Wow! Read Aloud is an eye-opener! Hearing my novel has (so far) been lovely, mostly. The aural aspect of storytelling is completely different from reading the written word. I can't stress this enough. My initial worry was "flow"; not necessarily plot flow, but how the words blended ~ nothing abrupt; no weird sentence structures. I'm here to report that I scored an A on that.
But I'll start with the nuts and bolts. What I remember from using the Read Aloud feature years ago was that the voices were very robotic. Maybe that's why I never tried it again. It was less like a human narrator than the robot from Lost in Space. If one is sitting down to listen to an audio book, they don't want to hear, "I-went-to-the-store." Happily, AI narration has since made giant leaps. I'm not sure how to choose different voices (I haven't needed to), but the voice narrating my novel is pretty spot-on for my needs. Obviously female, which is good, since the main character is female. She's got just enough "lilt" in her vocalizations to breathe life into the story. The only aspect "she's" incapable of finessing is word emphasis. When I write a word that needs to be emphasized in a sentence, I use italics. The emphasis on that particular word makes a huge difference in the context. My AI narrator doesn't recognize that, and just reads the sentence straight. I can live with it, seeing as how I have no choice.
And a biggie I noticed right away is spelling a word correctly, but typing the wrong word. In one spot I meant to type "from", but instead wrote "form". Naturally, my ears picked up on that right away. I could have run the whole document through Spellcheck and that would never have been flagged.
Back to flow, in a plot sense, I was able to recognize some problem areas. I'd contradicted myself in a couple of places and had to go back and re-read to make sure I'd heard correctly. In one scene, a character the MC trusts vouches for someone by describing him as "honest", but that someone turns out to be anything but honest, and leaving that part in would have undermined the faith my MC had in the first guy. So, I changed it to let that guy off the hook. Now he simply "knows of someone" she can contact.

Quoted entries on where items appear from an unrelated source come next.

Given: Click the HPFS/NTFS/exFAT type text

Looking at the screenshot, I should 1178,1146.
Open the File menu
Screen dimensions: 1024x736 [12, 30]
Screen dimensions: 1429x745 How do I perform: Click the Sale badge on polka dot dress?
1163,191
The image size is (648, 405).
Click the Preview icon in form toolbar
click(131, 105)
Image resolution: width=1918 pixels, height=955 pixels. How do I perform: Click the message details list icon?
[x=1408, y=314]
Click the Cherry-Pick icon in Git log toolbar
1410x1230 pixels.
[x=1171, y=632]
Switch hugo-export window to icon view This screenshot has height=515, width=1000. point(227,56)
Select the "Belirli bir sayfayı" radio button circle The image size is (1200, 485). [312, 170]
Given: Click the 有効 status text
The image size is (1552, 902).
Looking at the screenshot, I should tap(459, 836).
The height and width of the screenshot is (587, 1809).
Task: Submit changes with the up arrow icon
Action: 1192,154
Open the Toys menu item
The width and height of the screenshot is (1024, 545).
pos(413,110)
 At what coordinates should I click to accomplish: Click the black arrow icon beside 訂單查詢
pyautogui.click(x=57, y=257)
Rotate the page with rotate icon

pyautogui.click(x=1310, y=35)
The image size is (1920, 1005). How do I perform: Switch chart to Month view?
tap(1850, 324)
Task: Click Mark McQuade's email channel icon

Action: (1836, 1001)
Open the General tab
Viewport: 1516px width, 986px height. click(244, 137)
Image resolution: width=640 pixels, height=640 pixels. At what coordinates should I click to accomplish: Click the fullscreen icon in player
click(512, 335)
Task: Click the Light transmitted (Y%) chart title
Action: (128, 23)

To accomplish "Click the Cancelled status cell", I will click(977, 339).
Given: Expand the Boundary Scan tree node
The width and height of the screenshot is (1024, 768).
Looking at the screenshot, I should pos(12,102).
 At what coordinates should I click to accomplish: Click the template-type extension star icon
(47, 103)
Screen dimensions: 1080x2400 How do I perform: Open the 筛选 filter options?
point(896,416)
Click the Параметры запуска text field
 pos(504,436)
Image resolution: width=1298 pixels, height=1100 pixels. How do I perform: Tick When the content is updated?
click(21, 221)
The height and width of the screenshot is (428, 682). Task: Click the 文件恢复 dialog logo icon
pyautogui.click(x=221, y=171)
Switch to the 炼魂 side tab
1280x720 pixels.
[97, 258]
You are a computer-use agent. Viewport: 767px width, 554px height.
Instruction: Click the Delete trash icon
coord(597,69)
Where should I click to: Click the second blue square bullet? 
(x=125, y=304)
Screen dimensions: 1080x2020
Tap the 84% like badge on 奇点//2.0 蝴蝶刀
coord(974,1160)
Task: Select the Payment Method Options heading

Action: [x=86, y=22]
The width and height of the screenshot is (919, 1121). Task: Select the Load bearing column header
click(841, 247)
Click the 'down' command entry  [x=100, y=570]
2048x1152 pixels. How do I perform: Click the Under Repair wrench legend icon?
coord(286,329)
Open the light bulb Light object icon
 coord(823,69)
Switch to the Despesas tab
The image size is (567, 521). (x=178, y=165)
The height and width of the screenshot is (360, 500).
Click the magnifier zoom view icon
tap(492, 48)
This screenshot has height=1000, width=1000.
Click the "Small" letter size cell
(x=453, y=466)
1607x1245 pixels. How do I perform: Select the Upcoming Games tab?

That wasn't my only contradiction. Character voice popped up, too. When I introduce a new character, I don't yet have a handle on them. I need to get to know them. MC's first meeting with the superstar had the star speaking in pretty run-of-the-mill sentences. Nope ~ wrong! Once I got to know Paula, it turns out that she's got a whole hillbilly vocabulary all her own, and not only that, but she's wildly profane. Thus, another fix I needed to apply.
Then there are the gaps. I previously blogged about readers seemingly needing to "read my mind", which, as it turns out, is not the ideal method for writing a book. Some of my passages were too sparse; they omitted important details, which the narration made clear. I quickly corrected them.
In fact, because of Read Aloud, I've been doing a lot of editing, which I intended to leave 'til the end. But I found a lot of hairline fractures I couldn't ignore.
I've only brushed the surface of my story so far. It's going to take a long time for the narrator to read the entire novel to me.
My best takeaway, though, is that it's good!